Additional Syllabus by Editorial Staff.

The words “errors of law,” as used in section 4 of the new practice act (Comp. Laws 1913, § 7656), requiring that appellant specify in a statement the errors of law complained of, refer only to errors of law occurring at the trial, and not to errors appearing on the face of the record proper.

An action to cancel a contract for the sale of land is not transitory, but is a local action.

Appeal from District Court, Kidder County; W. H. Winchester, Judge.

Action by Edward Wilson against Henry H. Kryger. From a judgment for plaintiff, defendant appeals.
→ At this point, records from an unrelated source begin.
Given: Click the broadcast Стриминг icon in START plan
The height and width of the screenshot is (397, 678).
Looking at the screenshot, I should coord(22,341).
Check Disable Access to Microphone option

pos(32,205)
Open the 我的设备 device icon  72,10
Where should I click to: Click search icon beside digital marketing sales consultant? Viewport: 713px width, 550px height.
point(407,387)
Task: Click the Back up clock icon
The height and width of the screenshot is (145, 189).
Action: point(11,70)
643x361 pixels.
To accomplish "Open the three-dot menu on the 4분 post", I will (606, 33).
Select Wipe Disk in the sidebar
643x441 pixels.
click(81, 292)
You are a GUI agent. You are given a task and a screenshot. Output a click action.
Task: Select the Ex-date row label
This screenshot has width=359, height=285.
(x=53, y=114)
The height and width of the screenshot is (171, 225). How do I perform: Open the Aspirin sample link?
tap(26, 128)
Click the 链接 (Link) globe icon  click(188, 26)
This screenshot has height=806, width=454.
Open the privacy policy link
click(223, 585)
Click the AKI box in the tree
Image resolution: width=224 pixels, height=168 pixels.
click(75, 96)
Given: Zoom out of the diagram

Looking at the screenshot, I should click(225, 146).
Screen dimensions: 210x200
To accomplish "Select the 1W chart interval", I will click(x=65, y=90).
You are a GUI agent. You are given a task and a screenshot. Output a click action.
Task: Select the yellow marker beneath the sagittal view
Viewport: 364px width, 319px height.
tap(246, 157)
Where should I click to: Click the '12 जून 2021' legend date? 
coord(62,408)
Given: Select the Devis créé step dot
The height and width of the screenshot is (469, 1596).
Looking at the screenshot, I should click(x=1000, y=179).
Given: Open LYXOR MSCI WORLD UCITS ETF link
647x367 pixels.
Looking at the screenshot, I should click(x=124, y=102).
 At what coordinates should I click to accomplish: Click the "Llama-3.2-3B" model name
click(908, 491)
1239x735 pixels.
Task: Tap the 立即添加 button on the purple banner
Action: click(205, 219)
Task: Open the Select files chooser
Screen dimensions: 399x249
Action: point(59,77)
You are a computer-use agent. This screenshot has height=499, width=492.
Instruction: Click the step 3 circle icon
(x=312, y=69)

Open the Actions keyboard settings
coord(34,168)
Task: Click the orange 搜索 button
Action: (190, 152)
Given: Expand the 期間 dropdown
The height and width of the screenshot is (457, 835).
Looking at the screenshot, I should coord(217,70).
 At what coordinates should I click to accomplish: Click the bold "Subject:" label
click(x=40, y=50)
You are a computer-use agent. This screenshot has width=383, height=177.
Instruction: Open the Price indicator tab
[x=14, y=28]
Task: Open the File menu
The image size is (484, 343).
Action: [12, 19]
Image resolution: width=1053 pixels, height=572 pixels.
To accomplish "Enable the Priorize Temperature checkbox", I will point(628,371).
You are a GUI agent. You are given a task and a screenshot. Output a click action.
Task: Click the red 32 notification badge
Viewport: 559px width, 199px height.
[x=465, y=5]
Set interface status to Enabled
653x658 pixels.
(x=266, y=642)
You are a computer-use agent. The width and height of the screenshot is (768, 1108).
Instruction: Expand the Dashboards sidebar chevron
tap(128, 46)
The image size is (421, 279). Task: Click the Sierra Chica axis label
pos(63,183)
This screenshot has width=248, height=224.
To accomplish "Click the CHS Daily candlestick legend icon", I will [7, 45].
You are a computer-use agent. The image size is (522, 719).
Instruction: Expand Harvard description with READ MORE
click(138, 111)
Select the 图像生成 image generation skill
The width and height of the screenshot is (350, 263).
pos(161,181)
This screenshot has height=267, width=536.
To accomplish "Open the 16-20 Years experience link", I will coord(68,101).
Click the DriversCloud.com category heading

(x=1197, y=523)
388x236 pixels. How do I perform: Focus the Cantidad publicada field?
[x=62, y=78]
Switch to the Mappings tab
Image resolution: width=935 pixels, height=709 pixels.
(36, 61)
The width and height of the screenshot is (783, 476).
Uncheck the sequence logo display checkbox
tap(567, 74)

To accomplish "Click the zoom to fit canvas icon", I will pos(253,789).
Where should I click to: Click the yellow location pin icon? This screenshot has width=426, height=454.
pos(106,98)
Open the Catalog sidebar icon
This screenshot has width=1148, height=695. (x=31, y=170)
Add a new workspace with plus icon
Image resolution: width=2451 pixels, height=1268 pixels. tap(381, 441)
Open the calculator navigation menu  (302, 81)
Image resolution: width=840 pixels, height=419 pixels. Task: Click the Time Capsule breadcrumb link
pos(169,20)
Affirmed.

See, also, 26 N. D. 77, 143 N. W. 764, 51 L. R. A. (N. S.) 760.

W. W. Fry, of St. Paul, Minn., for appellant. R. L. Phelps, of Steele, and Jesse Van Valkenburg, of Minneapolis, Minn., for respondent.

GOSS, J.

This is an action to determine adverse claims. Defendant answers that he is interested as the holder of a contract of sale of the land involved. By reply it is alleged said contract was canceled for defaults thereunder. Trial was had at a regular term, defendant failing to appear. On plaintiff's proof the court made findings, conclusions, and order for judgment, upon which judgment was entered quieting title in plaintiff. Defendant's appeal is governed by chapter 131, Laws of 1913, as was held in this action. Wilson v. Kryger, 26 N. D. 77, 143 N. W. 764, 51 L. R. A. (N. S.) 760. Subsequently, and pending this appeal, portions of appellant's brief on motion were stricken, together with certain matter not properly a part of the judgment roll. The case is now for decision upon error assigned upon the judgment roll, and upon that alone, as there is no settled statement of the case, and hence nothing reviewable, except error as assigned in appellant's brief upon the judgment roll proper.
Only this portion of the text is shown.